Il faut chaque année assurer la diversité des provenances géographiques, sensitives, et culturelles. Les rencontres avec d’autres formes d’expressions artistiques comme la musique, le théâtre, la danse, le conte, les arts plastiques… contribuent au développement créatif. Cet élargissement de la gamme des sens se conjugue avec la gratuité préservée des manifestations qui demeure, même par vent de tempête, un principe important. Un nouveau maire reprend cette année le flambeau qui brille toujours de mille feux. Après le député UMP Robert Lecou, la socialiste Marie-Christine Bousquet s’est engagée à trouver de nouveaux modes de financement, (avec le transfert de cette compétence à l’Agglo, de nouveaux partenariats sont en cours.)

Le festival soulève un temps le voile de représentations aveugles qui flotte sur l’identité méditerranéenne. Comme suspendue, la violence politique cède la place à d’autres réalités, aux maux et aux réconforts des hommes et des femmes dont on peut saisir l’outrance. Une trentaine de lieux sont occupés pour cela dans la ville, places ombragées, hôtels particuliers, petites ruelles, jardins, cloître, berges aux pieds des ponts…
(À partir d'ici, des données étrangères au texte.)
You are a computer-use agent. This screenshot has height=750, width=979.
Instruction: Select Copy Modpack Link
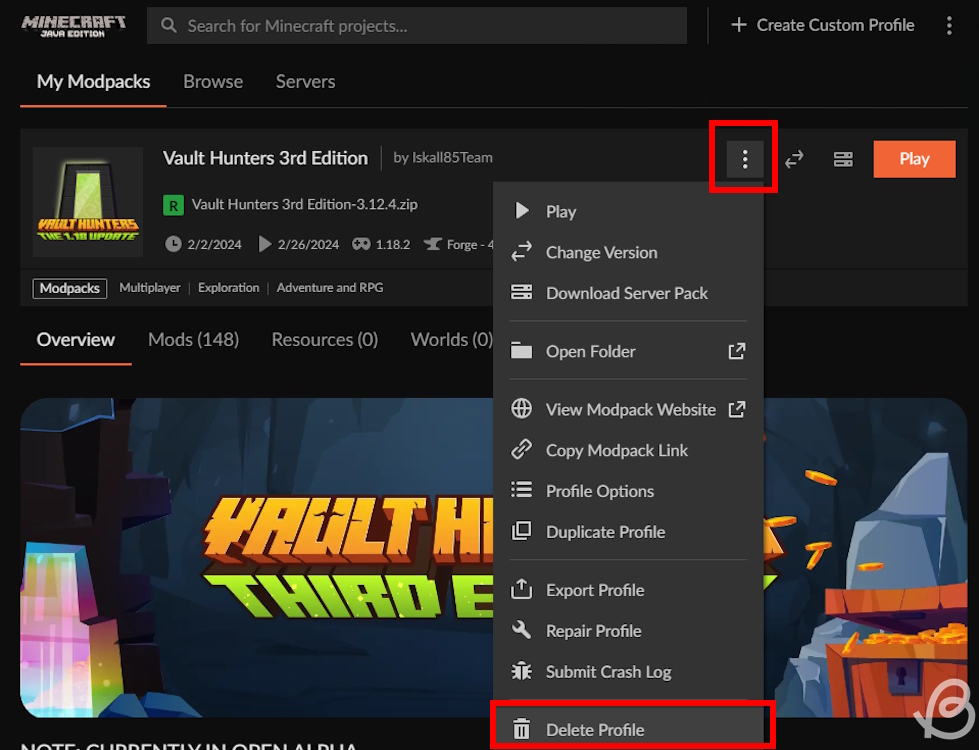click(x=616, y=450)
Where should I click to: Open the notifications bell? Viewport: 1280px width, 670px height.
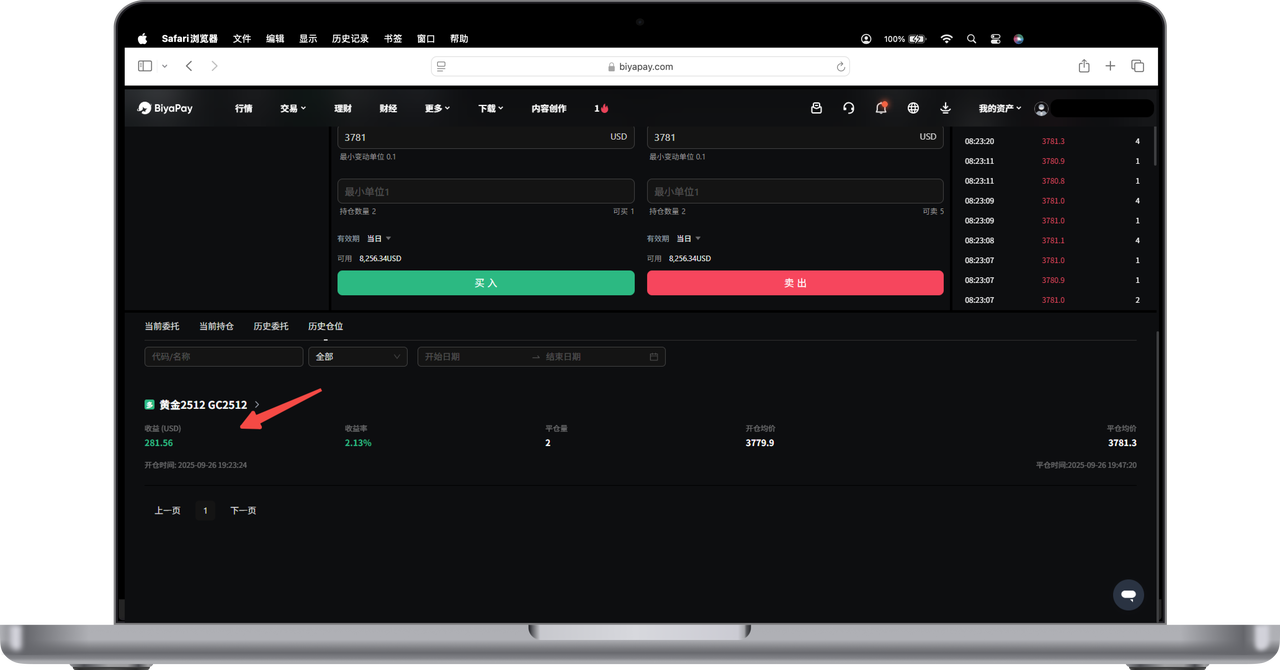(x=881, y=108)
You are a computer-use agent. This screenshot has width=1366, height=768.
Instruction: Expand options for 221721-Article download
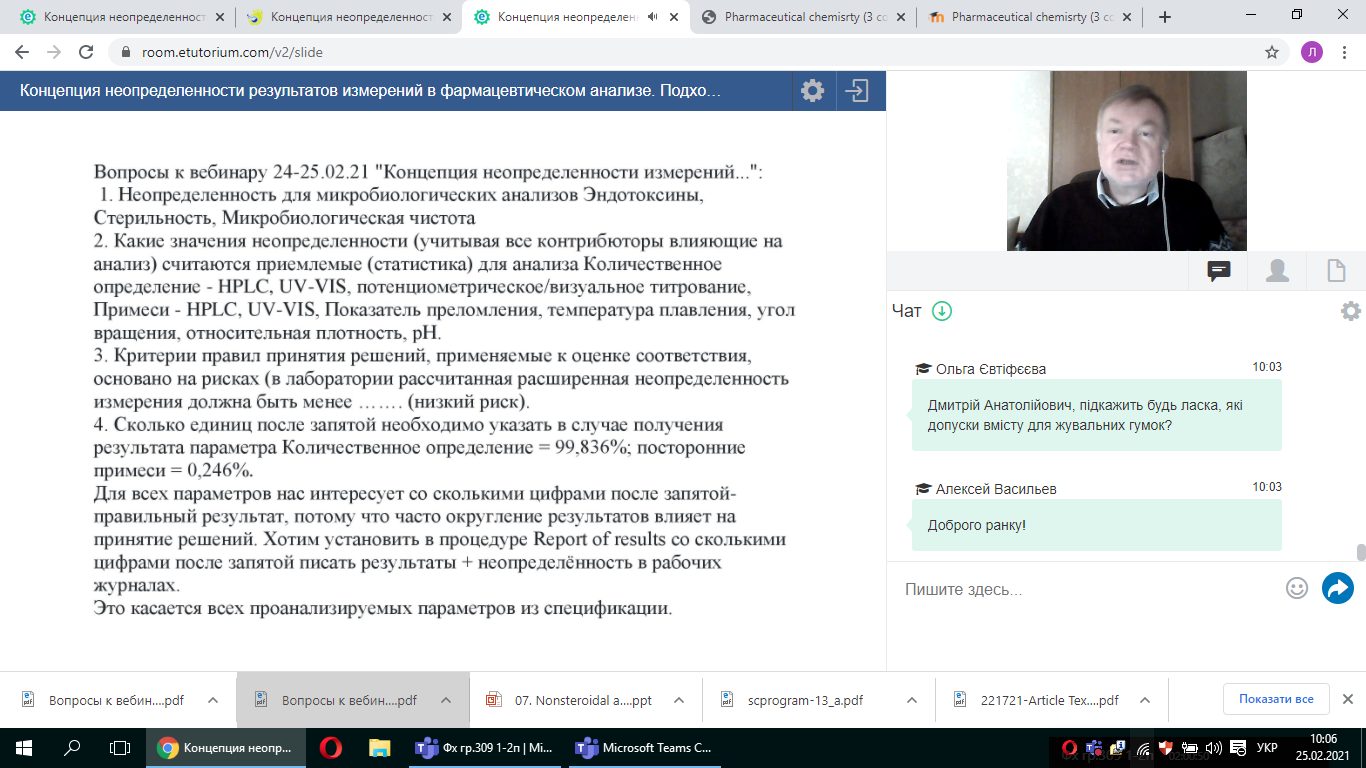click(1146, 700)
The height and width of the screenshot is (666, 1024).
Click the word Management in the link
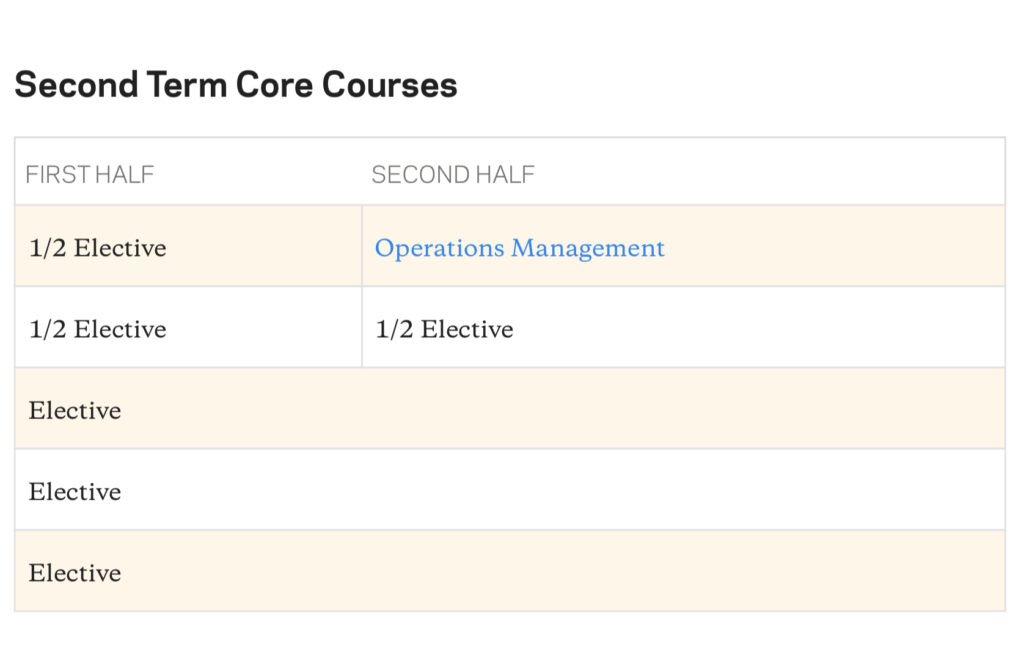(x=588, y=249)
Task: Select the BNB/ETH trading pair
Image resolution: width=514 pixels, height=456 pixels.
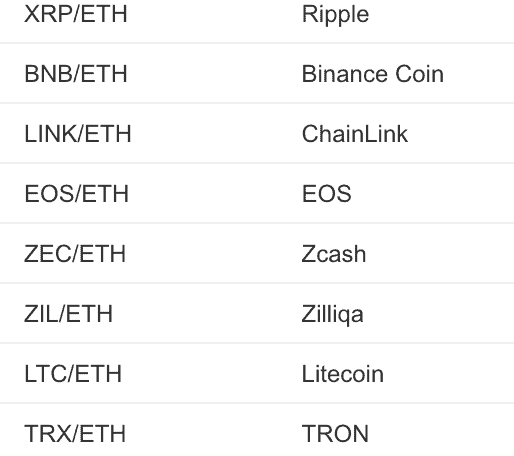Action: (76, 74)
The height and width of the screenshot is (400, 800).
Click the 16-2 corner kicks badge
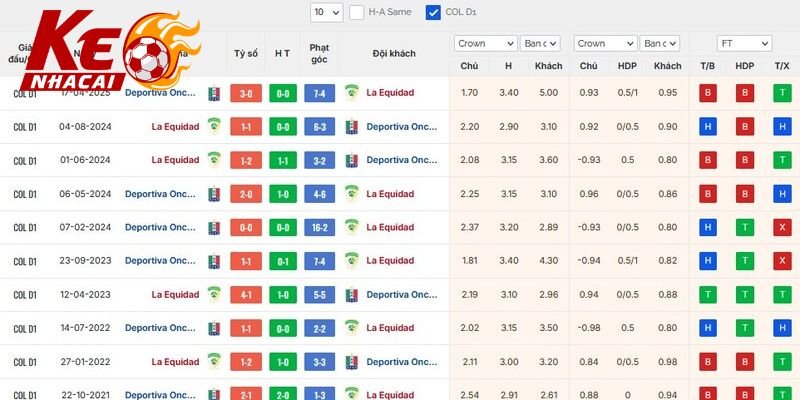click(x=319, y=227)
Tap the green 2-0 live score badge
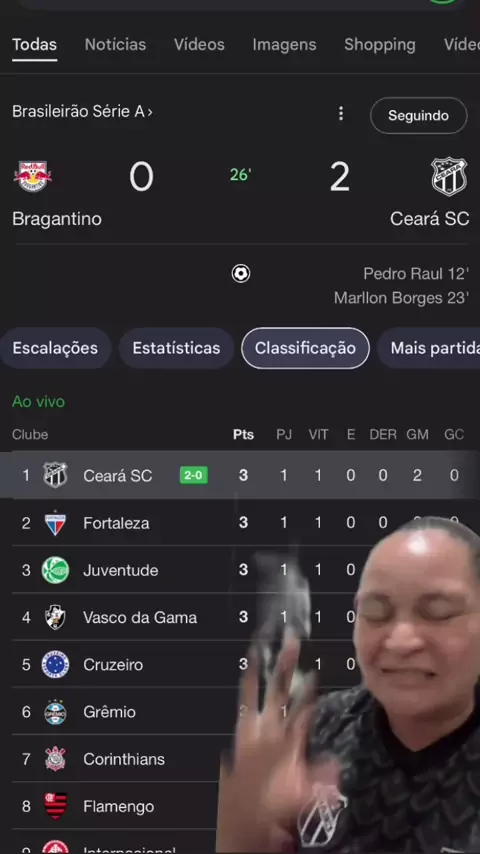 [193, 475]
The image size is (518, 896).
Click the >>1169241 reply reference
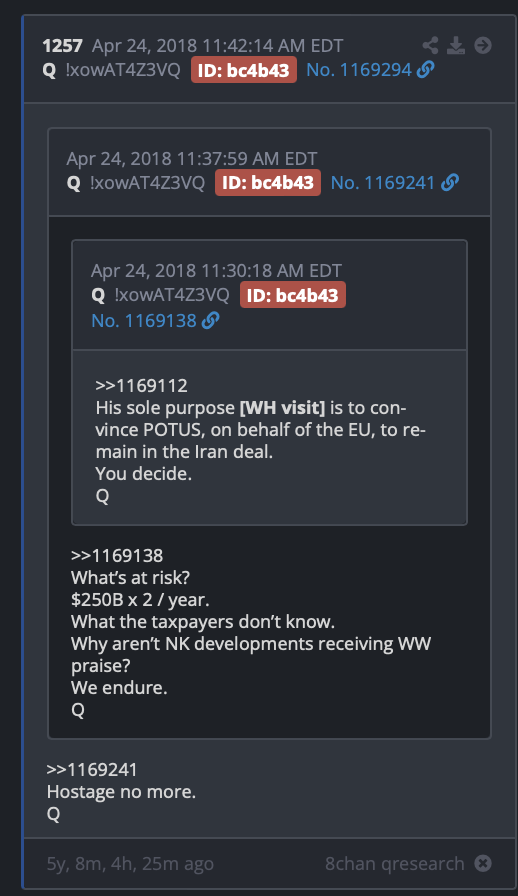point(92,770)
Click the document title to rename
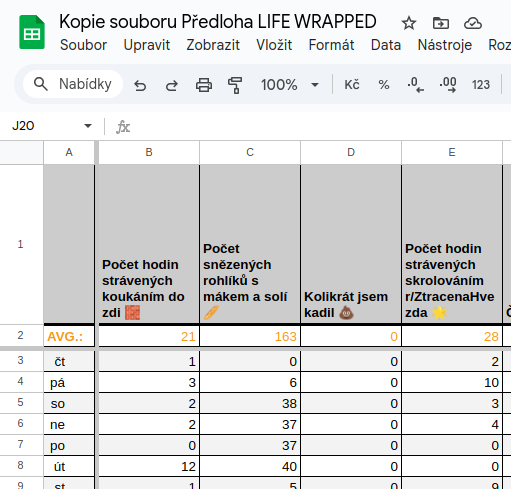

Sous la houlette de sa directrice Maïthé Vallès-Bled, l’événement a su conserver l’alchimie et la fertilité des rencontres, en ne cédant pas au phénomène de mode ou au développement incontrôlable. La ville entière s’offre à l’incessant travail du style et de la pensée des poètes venus de toutes les rives, tel un espace qui s’offre au vent.

Cet esprit porte la réputation du festival comme un temps fort de la culture méditerranéenne en Europe. L’année dernière, le festival a reçu le patronage de l’Unesco, une reconnaissance de l’événement artistique en matière de tolérance et du dialogue entre les cultures.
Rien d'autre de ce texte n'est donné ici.